PROBLEM REQUIREMENTS> Rewrite all the rows below as a numbered list, one item per line, with blank lines dropped and the pictures left out.

DATA SUPPLIED>
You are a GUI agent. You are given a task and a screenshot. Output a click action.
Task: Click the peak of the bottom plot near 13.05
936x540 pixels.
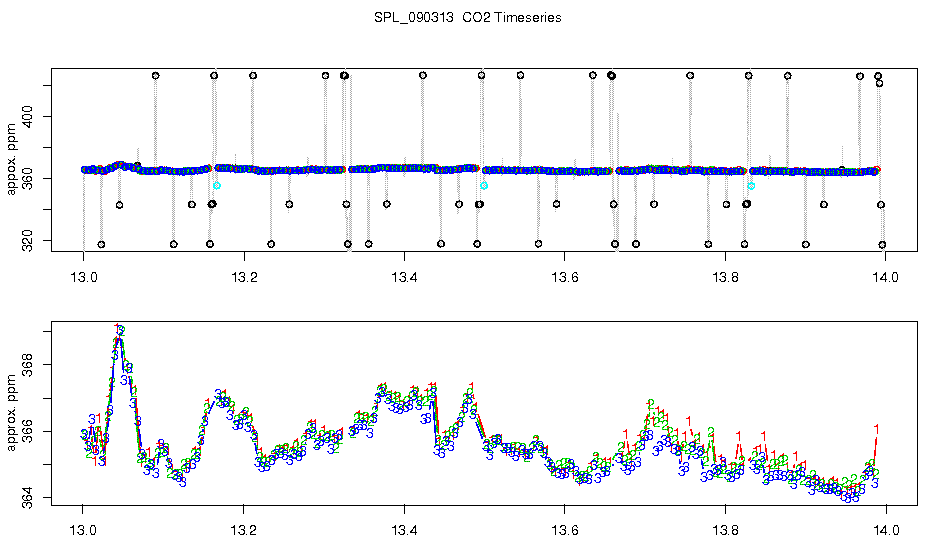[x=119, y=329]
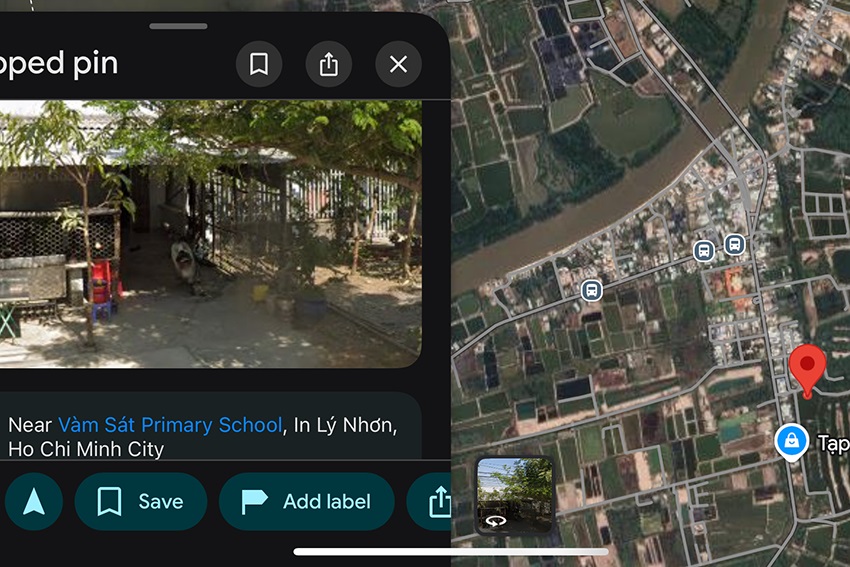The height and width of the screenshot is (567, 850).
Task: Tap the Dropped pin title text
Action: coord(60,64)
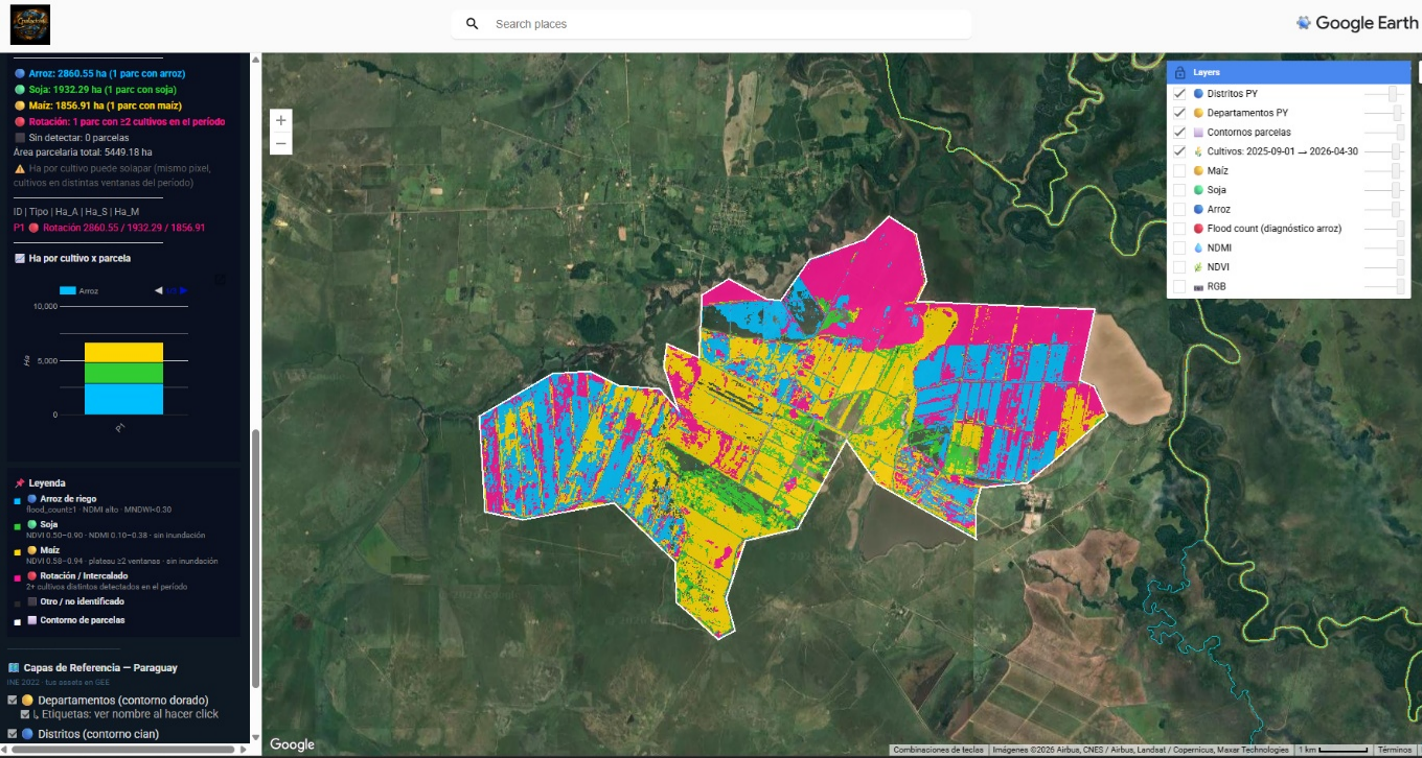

WRITTEN SOLUTION>
1. You are a GUI agent. You are given a task and a screenshot. Output a click action.
2. Task: Click the peak of the bottom plot near 13.05
3. 936x540 pixels.
4. [x=119, y=329]
5. The height and width of the screenshot is (567, 850).
6. Task: Tap the Dropped pin title text
7. Action: coord(60,64)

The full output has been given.